Une batterie sodium-ion du fabricant chinois Hina a, contre toute attente et peut-être quelques sourcils levés, atteint des niveaux de performance et de qualité de fabrication comparables aux batteries lithium-ion vantées de Tesla. Les résultats, publiés dans Cell Reports Physical Science, suggèrent que le sodium – un élément si abondant qu'il est littéralement sous nos pieds – pourrait devenir une alternative moins chère pour les véhicules électriques et le stockage sur réseau, à condition que nous puissions le faire charger par temps froid.

Des chercheurs de l'Université RWTH d'Aix-la-Chapelle, dirigés par Moritz Schütte, ont soumis 120 cellules Hina à des tests approfondis en utilisant la spectroscopie d'impédance, les rayons X et le bon vieux démontage. Ils ont découvert que la conception sans languette et à double collecteur de courant en aluminium de la batterie ressemble étrangement à l'architecture de Tesla, ce qui est soit une flatterie, soit une coïncidence très spécifique. « Nous avons été agréablement surpris par l'uniformité des cellules », a admis Schütte, comme s'il s'attendait à un désastre alimenté au sodium.

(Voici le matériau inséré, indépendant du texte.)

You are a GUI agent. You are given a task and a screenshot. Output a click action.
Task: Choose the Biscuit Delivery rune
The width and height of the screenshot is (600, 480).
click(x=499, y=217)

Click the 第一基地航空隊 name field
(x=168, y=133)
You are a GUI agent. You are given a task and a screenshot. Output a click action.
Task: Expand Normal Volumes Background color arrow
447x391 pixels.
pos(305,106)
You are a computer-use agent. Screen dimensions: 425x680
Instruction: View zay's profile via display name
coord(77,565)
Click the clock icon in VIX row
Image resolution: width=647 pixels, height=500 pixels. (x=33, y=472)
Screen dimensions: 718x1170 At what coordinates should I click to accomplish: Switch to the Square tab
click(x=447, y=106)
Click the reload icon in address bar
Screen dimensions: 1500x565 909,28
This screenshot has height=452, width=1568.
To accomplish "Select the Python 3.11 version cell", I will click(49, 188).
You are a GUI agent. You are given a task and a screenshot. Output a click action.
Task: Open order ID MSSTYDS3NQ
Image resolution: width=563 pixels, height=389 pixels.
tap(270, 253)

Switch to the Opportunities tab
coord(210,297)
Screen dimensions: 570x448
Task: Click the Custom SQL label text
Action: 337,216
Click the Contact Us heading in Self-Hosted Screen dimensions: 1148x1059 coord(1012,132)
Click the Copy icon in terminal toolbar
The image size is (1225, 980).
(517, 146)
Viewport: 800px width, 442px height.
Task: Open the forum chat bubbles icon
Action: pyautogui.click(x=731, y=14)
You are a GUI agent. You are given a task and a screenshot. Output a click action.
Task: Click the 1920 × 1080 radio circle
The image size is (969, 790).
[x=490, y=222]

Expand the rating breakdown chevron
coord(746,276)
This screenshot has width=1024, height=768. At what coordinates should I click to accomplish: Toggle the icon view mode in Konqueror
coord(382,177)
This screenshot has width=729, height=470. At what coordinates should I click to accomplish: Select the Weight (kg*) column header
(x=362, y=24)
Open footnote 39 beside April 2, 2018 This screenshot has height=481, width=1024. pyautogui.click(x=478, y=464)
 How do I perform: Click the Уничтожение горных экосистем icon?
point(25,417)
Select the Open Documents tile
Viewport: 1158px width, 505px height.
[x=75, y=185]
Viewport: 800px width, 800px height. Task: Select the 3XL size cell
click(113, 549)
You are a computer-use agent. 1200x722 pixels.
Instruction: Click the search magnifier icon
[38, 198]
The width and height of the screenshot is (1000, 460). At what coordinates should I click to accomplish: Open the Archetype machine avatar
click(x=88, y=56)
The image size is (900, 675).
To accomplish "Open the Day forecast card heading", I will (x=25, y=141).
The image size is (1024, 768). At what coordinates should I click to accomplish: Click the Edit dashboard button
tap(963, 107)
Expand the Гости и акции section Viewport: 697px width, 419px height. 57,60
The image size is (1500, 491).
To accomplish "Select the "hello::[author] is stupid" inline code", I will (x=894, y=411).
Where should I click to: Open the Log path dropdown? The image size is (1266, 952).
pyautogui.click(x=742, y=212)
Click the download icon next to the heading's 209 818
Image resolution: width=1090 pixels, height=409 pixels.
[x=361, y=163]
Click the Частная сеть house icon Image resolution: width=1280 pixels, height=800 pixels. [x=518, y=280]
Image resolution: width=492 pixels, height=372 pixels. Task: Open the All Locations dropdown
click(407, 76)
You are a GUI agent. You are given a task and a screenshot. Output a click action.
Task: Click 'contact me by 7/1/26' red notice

La batterie a fonctionné admirablement sur une plage de températures allant de -20 °C à 45 °C, bien que la charge à basse température reste une « faiblesse évidente » – parce que rien ne dit « prêt pour l'hiver » comme une batterie qui boude dans le froid. L'équipe a également découvert des concentrations de cuivre étonnamment élevées et inégalement réparties dans la cathode, ce qui, selon Schütte, « soulève des questions intéressantes sur son rôle dans les performances et le vieillissement ». En d'autres termes, encore des métaux mystérieux à démêler.

L'abondance du sodium pourrait réduire les coûts et atténuer les problèmes de chaîne d'approvisionnement, mais les cellules sodium-ion d'aujourd'hui accusent encore un retard en densité énergétique par rapport au lithium-ion. L'équipe de Schütte prévoit de se concentrer sur l'amélioration de la charge à basse température et l'optimisation des anodes en carbone dur et des électrolytes. L'étude a été soutenue par le ministère fédéral allemand de la Recherche, de la Technologie et de l'Espace, car apparemment même les bureaucrates veulent des batteries moins chères.